Identify bottlenecks. We set up a test environment separate from the production environment, generate load to measure and improve bottlenecks, thereby enhancing overall performance.
Implement automatic expansion. Configure an automated expansion method instead of manual expansion.

Set schedule-based Auto-Scaling, or use the managed services of cloud services to leverage built-in capacity scaling.

Define, Measure, and Improve Performance Goals

Define performance goals, measurement, and improvement process establishment

Performance requirements are the core elements required to provide optimized information system services to users, and to ensure stable operation and maintenance.

It specifically describes how quickly and efficiently the system can process when performing its functions.

Also, performance requirements describe the required time, throughput, maximum resource usage, etc., when performing a function under specific conditions.

The reason performance requirements are important is because they have a great impact on the system quality perceived by the end user.

System processing speed, screen response time, page errors and downtime can be critical sources of dissatisfaction in service level management.

Therefore, these items must be specified in the request for proposal, and when building the system, they must meet performance targets in conjunction with equipment performance testing.

The items of performance requirements are as follows, and specific performance goals are established for each item.

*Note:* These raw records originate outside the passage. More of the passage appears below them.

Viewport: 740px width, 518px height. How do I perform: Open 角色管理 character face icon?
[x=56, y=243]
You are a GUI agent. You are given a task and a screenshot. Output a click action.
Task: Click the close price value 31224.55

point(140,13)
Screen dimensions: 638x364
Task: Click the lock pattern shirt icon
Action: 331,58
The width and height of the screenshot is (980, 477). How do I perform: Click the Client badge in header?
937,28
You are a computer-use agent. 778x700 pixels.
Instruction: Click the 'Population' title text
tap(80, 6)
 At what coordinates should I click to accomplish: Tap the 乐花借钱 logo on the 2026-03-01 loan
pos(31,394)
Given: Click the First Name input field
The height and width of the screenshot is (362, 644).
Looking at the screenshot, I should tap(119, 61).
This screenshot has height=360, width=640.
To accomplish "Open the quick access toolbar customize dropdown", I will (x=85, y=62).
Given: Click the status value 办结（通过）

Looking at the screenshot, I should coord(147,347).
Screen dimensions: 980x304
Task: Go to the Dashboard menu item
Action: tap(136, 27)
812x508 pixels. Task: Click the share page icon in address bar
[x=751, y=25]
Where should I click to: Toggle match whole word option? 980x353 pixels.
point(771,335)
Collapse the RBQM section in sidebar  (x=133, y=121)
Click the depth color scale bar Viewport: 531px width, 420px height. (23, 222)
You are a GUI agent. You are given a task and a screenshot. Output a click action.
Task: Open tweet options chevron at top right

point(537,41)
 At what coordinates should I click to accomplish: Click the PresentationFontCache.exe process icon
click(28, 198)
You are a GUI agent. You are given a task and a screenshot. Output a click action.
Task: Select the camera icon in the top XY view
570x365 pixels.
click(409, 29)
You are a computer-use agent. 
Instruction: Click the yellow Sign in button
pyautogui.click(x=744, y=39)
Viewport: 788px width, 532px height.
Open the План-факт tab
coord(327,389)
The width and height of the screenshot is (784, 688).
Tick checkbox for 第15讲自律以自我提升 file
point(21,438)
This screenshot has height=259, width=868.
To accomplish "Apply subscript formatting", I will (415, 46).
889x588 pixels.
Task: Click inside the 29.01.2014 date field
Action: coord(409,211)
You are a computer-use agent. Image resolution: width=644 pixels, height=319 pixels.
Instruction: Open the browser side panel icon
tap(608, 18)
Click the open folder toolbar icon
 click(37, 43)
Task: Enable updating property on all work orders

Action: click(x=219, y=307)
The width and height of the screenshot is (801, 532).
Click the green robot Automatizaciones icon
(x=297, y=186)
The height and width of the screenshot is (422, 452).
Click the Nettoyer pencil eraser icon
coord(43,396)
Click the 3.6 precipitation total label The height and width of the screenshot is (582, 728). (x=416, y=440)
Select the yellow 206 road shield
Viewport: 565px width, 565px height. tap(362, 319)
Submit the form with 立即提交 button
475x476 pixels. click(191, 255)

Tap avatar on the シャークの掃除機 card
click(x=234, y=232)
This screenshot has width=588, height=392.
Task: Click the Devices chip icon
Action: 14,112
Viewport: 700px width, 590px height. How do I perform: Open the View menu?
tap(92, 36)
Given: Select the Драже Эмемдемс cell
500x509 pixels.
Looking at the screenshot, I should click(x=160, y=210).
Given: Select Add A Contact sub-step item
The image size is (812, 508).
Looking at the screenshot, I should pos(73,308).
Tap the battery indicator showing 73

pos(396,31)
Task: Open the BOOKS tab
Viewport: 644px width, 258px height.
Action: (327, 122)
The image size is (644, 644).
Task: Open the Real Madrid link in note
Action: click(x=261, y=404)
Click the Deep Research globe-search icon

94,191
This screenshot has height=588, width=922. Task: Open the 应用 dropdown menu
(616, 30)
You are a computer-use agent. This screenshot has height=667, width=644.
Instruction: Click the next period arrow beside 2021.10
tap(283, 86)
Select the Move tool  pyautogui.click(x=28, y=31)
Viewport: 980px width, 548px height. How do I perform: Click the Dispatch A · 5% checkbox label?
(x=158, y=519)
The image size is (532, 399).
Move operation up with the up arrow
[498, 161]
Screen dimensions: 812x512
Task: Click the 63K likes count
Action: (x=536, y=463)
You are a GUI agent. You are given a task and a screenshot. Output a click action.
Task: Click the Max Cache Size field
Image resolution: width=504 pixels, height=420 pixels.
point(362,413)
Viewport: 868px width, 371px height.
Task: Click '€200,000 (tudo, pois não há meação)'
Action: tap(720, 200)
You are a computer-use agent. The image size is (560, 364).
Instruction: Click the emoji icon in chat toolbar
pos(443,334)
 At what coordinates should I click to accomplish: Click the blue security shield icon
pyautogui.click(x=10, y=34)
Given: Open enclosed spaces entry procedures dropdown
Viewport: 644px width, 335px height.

Category	Item	Requirement Item	Example
General Performance	General Performance	General Performance	- Performance analysis tool - Test plan
Processing speed and time performance requirements	Response time	Online task response time	The first result must be responded within 3 seconds from the user request
Processing Speed and Time Performance Requirements	Response Time	Online Batch Work Response Time	The result must be responded within 3 minutes for online batch work requests
Processing speed and time performance requirements	Response time	Batch job response time	Daily batch jobs must be processed within 10 minutes
Processing Speed and Time Performance Requirements	Response Time	Web Page Display Time	Each web page must be displayed within a few seconds
Processing speed and time performance requirements	Response time	Error response time	Messages for all errors must be presented within 3 seconds after information entry
Throughput Requirements	Number of Concurrent Users	Number of Simultaneous User Connections	Should support an average of 200 or more concurrent users without performance degradation
Throughput Requirements	Concurrent Processing Capability	Concurrent Processing Capability	The system must process 50 user basic information entry operations per second under maximum load conditions.
Resource Usage Requirements	CPU Utilization	CPU Utilization	The average CPU utilization during service availability time must not exceed 60%
Resource Usage Requirements	Memory Utilization	Memory Utilization	The average memory utilization during service availability time must not exceed 60%

Table. Performance Requirements

In existing information systems, the USE methodology was used as a performance measurement methodology, but recently, as cloud-native application development has spread, the RED methodology is also being used.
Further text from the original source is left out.